According to Friedman (2006), There are currently about 245,000 Indians answering phones from all over the world(24). In 2008 that number has swelled to 704,000 and is slated to grow further. These call centers are spread all over India encompassing big cities, small towns, and now even the villages. Call centers with their peculiar job requirements, odd working hours, and lifestyle imperatives have had a profound effect on the social fabric of the Indian community. This essay attempts to encapsulate the influence of call centers on Indian culture along with the moral and ethical dilemmas facing the corporate world and their responses thus far.

Call centers have been likened to Electronic Sweatshops where employees put in grueling 10 to 12-hour shifts in a 24-hour cycle under the watchful eye of their supervisors and an array of closed-circuit cameras. Punishing working conditions, lack of sleep, and ever-watchful supervisory control result in stress, early burnout, and high attrition rates in the Industry. To counter this attrition rate, companies have evolved differing methodologies.

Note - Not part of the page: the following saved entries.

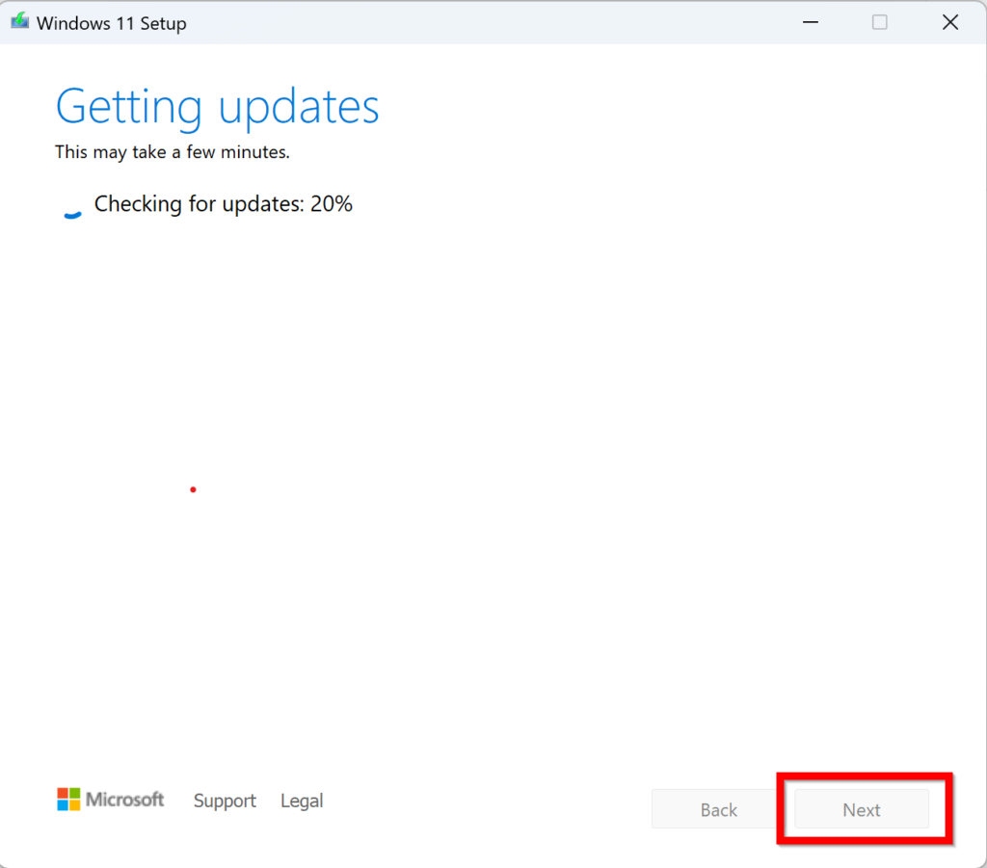Click the Windows 11 Setup title bar icon
987x868 pixels.
20,22

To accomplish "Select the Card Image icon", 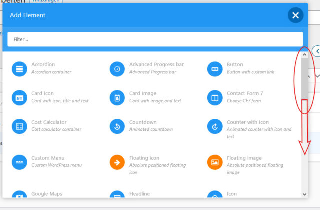I will tap(118, 98).
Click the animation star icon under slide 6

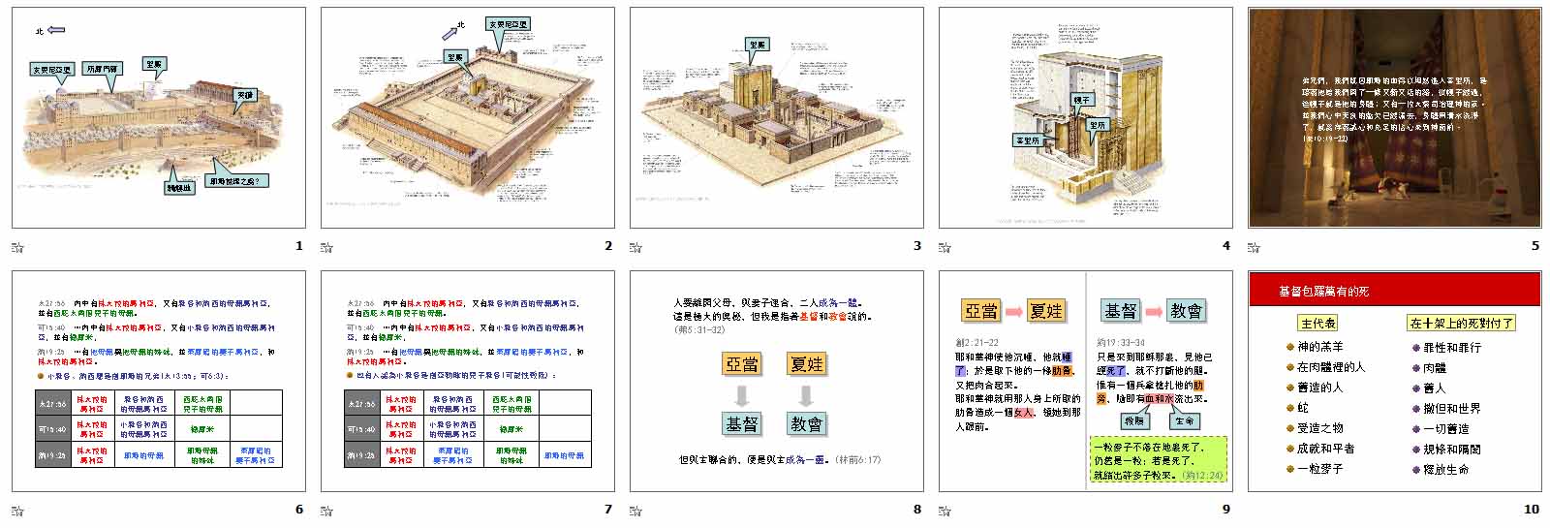point(17,511)
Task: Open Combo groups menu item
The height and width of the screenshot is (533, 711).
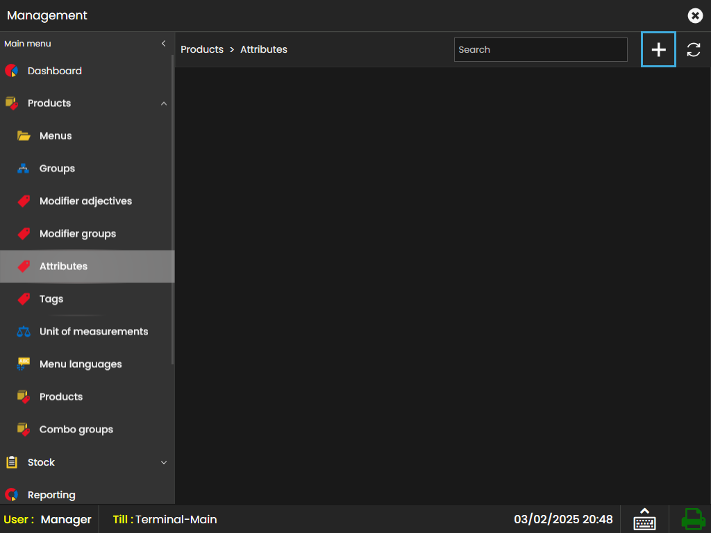Action: [x=76, y=430]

According to Raman & Balsubramanian (2006), in some BPO companies a lot of employee involvement techniques, including suggestion schemes, quality circles, newsletters, and videos, were used to counteract the negative effects of strict control and monitoring(320). Goel & Thakur (2007), suggest that BPO companies should Institute the concept of pay for complexity, which recognizes that functions and processes vary in complexity and hence should be compensated differently(6).

India has a traditional patriarchal society in which women have traditionally played a passive role and are considered as a liability. Call centers prefer to hire women as employees because they are perceived to be more polite, have pleasing voices, and are more sincere in their jobs than men. This perception has translated into empowerment for women across India. However, exposure to western culture, a differing lifestyle, and disposable income has also had concomitant effects on the psyche of the women working in call centers.

The adoption of western styles of clothing and mannerisms by women has become a source of friction with their families and the traditional society. Late-night shifts and odd working hours are also looked upon as dishonorable in a society used to seeing their women back at home by sunset. Indeed, a few cases of call center employees being raped and murdered by their pick-up drivers were reported in the Indian media over the last few years. Corporate companies responded by incorporating more stringent security systems, better driver verification processes, and ensuring that the women employees always had some male colleagues as escorts during pick and drops.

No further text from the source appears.